BEGIN

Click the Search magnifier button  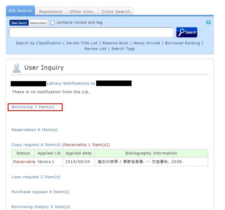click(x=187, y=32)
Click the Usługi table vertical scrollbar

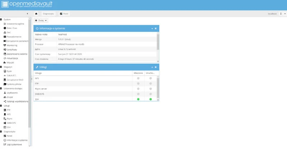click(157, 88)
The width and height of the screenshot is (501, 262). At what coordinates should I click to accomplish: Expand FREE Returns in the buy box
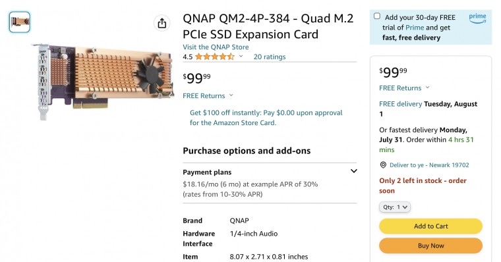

END
BEGIN

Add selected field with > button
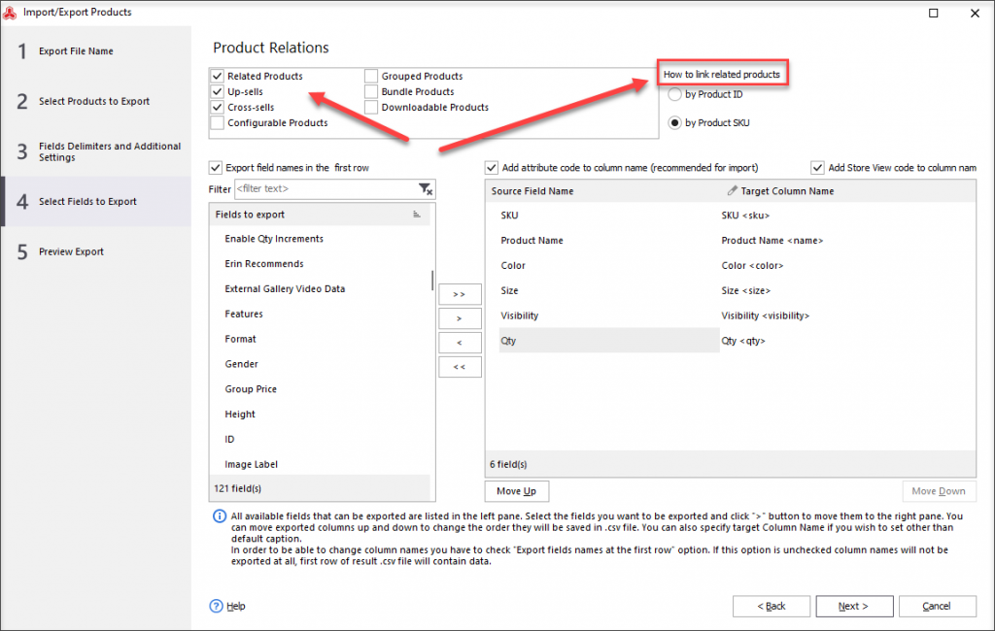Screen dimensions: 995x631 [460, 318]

END

What you are asked to do: In the listing above, find the line containing "Click the Usługi table vertical scrollbar" and the line containing "The width and", then print exactly those two lines and every line between them, minus the pictures.

Solution:
Click the Usługi table vertical scrollbar

click(157, 88)
The width and height of the screenshot is (501, 262). At what coordinates should I click to accomplish: Expand FREE Returns in the buy box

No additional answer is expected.